So., 27.08.2017

Reiten: Turnier RV St. Georg Saerbeck Klaus Telljohann schlägt sich selbst

Eine von zwei Saerbeckerinnen, die sich in der M*-Dressur Platz zwei teilten: Nicole Wolters auf Sharom.

Eine von zwei Saerbeckerinnen, die sich in der M*-Dressur Platz zwei teilten: Nicole Wolters auf Sharom. Foto: Alfred Riese

Saerbeck - 

Viele Highlights bestaunten die Zuschauer im Rahmen der Pferdeleistungsschau des RV St. Georg Saerbeck.

Von Alfred Riese

Sommer, Sonne, Sonnenschein am letzten Ferienwochenende setzten dem Erfolg von Klaus Telljohann beim Reit- und Springturnier in Saerbeck die Krone auf. Erst brachte der Grevener RFV-Reiter seine beiden Pferde zwar nicht als Schnellster, aber fehlerfrei ins Stechen. In der Konkurrenz der Besten schlug er sich dann selbst und belegte als Einziger ohne Abwürfe Platz eins mit Frederic 136 und Platz zwei mit Quite Latika. Telljohanns Vereinskollegin Kira Wegmann auf Extra Choice sprang auf Rang drei. Jan Mertens vom Gastgeber-Verein war mit Platz vier bestplatzierter Saerbecker in der dünn besetzten 14er-Konkurrenz. Einen spektakulären Sturz in der Dreier-Kombination überstanden die Saerbeckerin Laura Hartken und ihr Pferd Dolce Vita unverletzt.

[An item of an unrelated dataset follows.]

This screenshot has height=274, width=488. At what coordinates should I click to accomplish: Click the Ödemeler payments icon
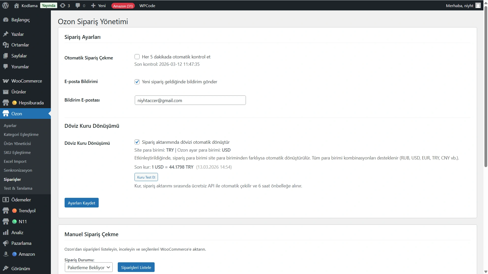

Zwei Saerbeckerinnen glänzten in der M*-Dressur jeweils mit der Wertnote 7,9 und teilten sich den zweiten Platz: Carina Lupp auf Latina 166 und Nicole Wolters auf Sharom. Besser war nur Clara Möllers vom RV Laer auf Rubinio 54 mit einer glatten Acht.

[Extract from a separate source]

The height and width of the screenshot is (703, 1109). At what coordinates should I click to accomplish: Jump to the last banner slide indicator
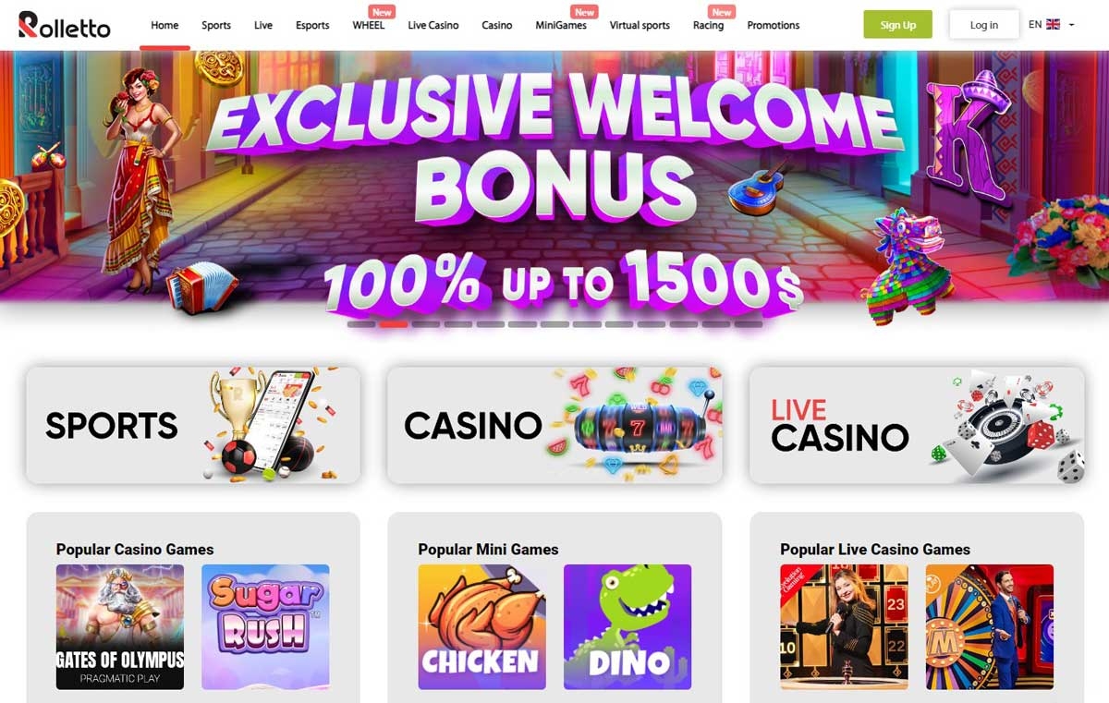click(748, 324)
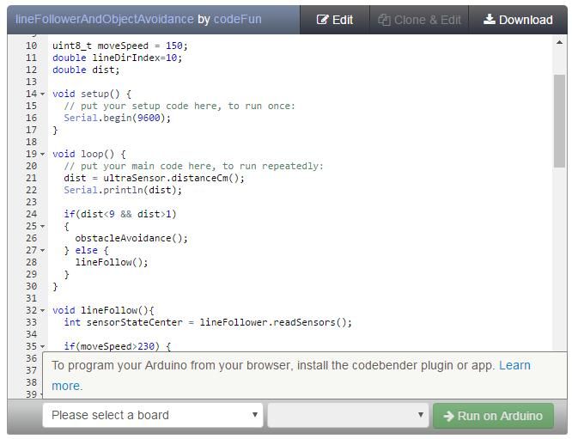Click the arrow icon on Run on Arduino
572x439 pixels.
[448, 416]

410 Reiter auf 627 Pferden mit rund 900 Starts in 25 Prüfungen: Olaf Liebrecht, seit April Vorsitzender des RV St. Georg Saerbeck, fand durchaus, dass das kleine Turnier ein großer Erfolg war. Nicht zuletzt die nennungsstarke A-Dressur am Sonntagnachmittag, teilweise zeitgleich mit dem M*-Springen lockte noch einmal viele Besucher auf die Reitanlage, hatte er beobachtet. Darunter ließen sich auch etliche (Noch-)Nichtreiter ausmachen. Als Ausflugsziel taugte das Turnier sehr gut mit einem appetitlichen Kuchenbüfett, frittierten Kartoffelspiralen nach einer Idee von Theo, Sohn des Zweiten Vorsitzenden Rainer Nottmeier, und passend zum sommerlichen Wetter einer Kühlbox und einem Terrassenfeuer als Tombolagewinne. Mit seiner Ausrichtung auf Reiter aus Nachbarvereinen verlangte das Saerbecker Turnier auch niemandem lange Wege ab.

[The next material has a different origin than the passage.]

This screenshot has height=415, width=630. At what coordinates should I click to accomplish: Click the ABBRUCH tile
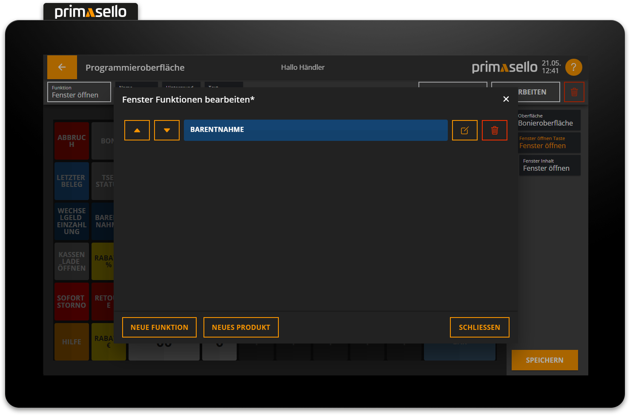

Ein besonderes Gimmick können die Saerbecker dank der erweiterten Ausstattung ihrer Reitanlage bieten, und dieser Joker zog am Samstag bei den Dressur- und Springpferdeprüfungen. Die zusätzlichen Geländehindernisse inklusive Wassergraben und erhöhtem Tempo gaben den Wettbewerben mehr Pfiff. Das honorierten die Zuschauer, glaubt Olaf Liebrecht. „Turnier gelungen“, lautet sein Fazit. Ob es allerdings im nächsten Jahr zu einer zusätzlichen Vielseitigkeitsausschreibung kommt, darüber müsse zunächst diskutiert werden. Das gelte auch für den Termin des Turniers.